Sharing the sunken in couch with the scandinavinan, is the upper middle class girl. With pearls fastened to her ears, secure in her tailored black pants and sweater, she sips her beer. In a few years, she will be married to a bond trader with beautiful Irish children running through their tastefully decorated house. But these are the years before she succoumbs to that fate and for now, she is chasing her dream of being a recording artist. Gifted with an extraordinary voice, she surprises music snobs when she opens her lightly lipsticked mouth and shares the most extraordinary singing voice many have heard in their lifetime. Rich, melodic, with unnerving feeling, she has the power to move listeners with this talent she was given, but is yet undiscovered in this city filled with talented, ambitious, fame-hungry people. She watches the band, she studies the vocal stylings of the lead singer, she mentally logs lyrics and imagines herself on stage controlling the crowd hungry for an escape in music and drinks.

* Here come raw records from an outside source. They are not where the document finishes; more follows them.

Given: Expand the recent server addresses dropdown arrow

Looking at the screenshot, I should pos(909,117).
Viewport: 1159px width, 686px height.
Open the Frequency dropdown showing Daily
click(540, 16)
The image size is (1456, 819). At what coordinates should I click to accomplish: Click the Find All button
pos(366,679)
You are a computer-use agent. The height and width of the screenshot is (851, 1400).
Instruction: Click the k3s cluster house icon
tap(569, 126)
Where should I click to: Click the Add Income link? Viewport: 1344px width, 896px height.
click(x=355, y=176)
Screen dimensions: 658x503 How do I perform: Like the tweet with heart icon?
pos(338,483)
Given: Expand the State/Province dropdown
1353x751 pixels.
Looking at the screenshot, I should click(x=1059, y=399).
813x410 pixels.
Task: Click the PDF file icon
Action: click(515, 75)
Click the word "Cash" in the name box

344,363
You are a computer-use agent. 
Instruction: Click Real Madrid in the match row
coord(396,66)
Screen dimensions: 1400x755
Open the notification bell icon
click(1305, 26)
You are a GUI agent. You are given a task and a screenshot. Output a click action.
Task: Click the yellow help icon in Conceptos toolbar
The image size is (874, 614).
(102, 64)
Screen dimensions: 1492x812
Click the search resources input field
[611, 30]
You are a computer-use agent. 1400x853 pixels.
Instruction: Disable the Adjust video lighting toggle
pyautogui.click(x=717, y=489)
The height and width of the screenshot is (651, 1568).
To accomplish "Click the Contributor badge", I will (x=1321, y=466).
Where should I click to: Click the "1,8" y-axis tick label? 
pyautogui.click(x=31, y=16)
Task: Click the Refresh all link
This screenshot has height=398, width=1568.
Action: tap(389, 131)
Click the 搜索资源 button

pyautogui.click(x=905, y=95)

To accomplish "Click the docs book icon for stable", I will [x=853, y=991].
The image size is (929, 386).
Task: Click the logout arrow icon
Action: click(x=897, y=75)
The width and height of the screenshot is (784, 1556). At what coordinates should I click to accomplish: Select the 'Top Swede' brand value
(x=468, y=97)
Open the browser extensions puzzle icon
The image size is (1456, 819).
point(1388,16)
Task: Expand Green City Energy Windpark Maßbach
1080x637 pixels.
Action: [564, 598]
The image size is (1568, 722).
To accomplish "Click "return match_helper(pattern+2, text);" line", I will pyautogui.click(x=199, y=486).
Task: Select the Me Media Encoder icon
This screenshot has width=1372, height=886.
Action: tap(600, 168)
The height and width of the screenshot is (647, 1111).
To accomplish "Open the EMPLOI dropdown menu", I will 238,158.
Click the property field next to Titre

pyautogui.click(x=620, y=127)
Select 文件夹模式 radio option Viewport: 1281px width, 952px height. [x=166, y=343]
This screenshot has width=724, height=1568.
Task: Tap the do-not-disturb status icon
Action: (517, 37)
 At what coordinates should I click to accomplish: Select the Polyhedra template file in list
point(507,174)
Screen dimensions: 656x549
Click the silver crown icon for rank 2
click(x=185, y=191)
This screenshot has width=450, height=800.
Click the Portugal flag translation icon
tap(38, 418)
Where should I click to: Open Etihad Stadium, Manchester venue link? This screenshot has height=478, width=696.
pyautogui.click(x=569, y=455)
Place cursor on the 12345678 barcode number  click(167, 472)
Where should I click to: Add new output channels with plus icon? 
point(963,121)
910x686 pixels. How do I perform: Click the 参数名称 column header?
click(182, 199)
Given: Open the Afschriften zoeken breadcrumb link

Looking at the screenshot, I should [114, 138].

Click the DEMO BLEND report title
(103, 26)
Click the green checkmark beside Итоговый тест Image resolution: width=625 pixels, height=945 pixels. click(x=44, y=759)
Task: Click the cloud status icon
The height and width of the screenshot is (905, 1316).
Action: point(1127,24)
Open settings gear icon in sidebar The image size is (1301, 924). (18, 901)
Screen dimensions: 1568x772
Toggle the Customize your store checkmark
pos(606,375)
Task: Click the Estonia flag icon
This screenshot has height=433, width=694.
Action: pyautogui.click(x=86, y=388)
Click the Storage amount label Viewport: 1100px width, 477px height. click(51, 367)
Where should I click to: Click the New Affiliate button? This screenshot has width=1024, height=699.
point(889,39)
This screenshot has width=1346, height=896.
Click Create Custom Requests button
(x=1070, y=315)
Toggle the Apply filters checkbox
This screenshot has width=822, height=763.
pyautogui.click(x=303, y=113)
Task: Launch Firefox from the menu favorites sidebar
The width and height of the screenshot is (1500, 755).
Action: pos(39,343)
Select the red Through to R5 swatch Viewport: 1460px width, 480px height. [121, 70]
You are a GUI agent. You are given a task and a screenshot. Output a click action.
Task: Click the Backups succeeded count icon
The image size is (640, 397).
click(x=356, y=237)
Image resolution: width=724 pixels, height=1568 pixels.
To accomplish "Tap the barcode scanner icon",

Next to the middle class girl, is the Partygirl. She wears a bedazzeled shirt that announces that she is a "freak." The Partygirl is the link among the group. She befriended all of these people and helped to bring them together for the evening. She swigs her beer, and watches the door for other friends she told to meet her here. She smiles at the middle-class girl, her friend, who looks at Partygirl's cigarette inquistively, for a moment thinking the Partygirl is smoking a joint. The Partygirl understands her confusion and holds up her cigarette for inspection, both of them laughing at the assumption. She scans the crowd for familiar faces, or unfamiliar ones that may join her legion by the need of the evening. She's not the kind of girl you would necessarily select out of crowd. She remains slightly aloof, so as not encourage any of the pick-up artists from trying their trade on her. She is tired of the game between men and women, the volleying that happens when you first meet someone you may want to get to know.

The Partygirl surveys the men and women in the crowd. She imagines what they are all about. She makes up lives for them: apartments, jobs, families. She feels a delightful numbing with the occasional wash of warmth and internal heart-racing excitement, as if she were rolling, thanks to an unusual combination of beer, pot, toxic-cleansing herbs she picked up at GNC and cigarettes - an ironic combination not lost on her. She wonders if she should tell a story, to keep everyone interested, but her question is answered for her as the band plays loudly and ends any thought of conversation.

As the others bop to the music and smile at each other, lost in the beauty of the sound and their own thoughts and observations, the Partygirl surveys the scene is in for a split second, wonders how she arrived here. She wonders when she grew up. She wonders how she got here. She momentarily thinks of the people she's lost along the way - friends who deviated from the plan and got married or stayed in their hometown. Friends who met untimely deaths to drugs or their own hands or terminal diseases. She wonders what could have been for those people. She's smart enough to acknowledge that she could easily have been one of the ones to pass early and she is thankful she did not.

She wonders what will come to her. And for now, she is satisfied with what she has.